* The exercise *
Please copy the listing below word for word, reproducing every line without change.

··· Data to use

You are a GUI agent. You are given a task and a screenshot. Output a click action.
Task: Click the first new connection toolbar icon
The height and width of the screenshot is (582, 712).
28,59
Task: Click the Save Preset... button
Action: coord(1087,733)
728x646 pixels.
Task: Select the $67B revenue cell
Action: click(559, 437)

······

* Task answer *
You are a GUI agent. You are given a task and a screenshot. Output a click action.
Task: Click the first new connection toolbar icon
The height and width of the screenshot is (582, 712).
28,59
Task: Click the Save Preset... button
Action: coord(1087,733)
728x646 pixels.
Task: Select the $67B revenue cell
Action: click(559, 437)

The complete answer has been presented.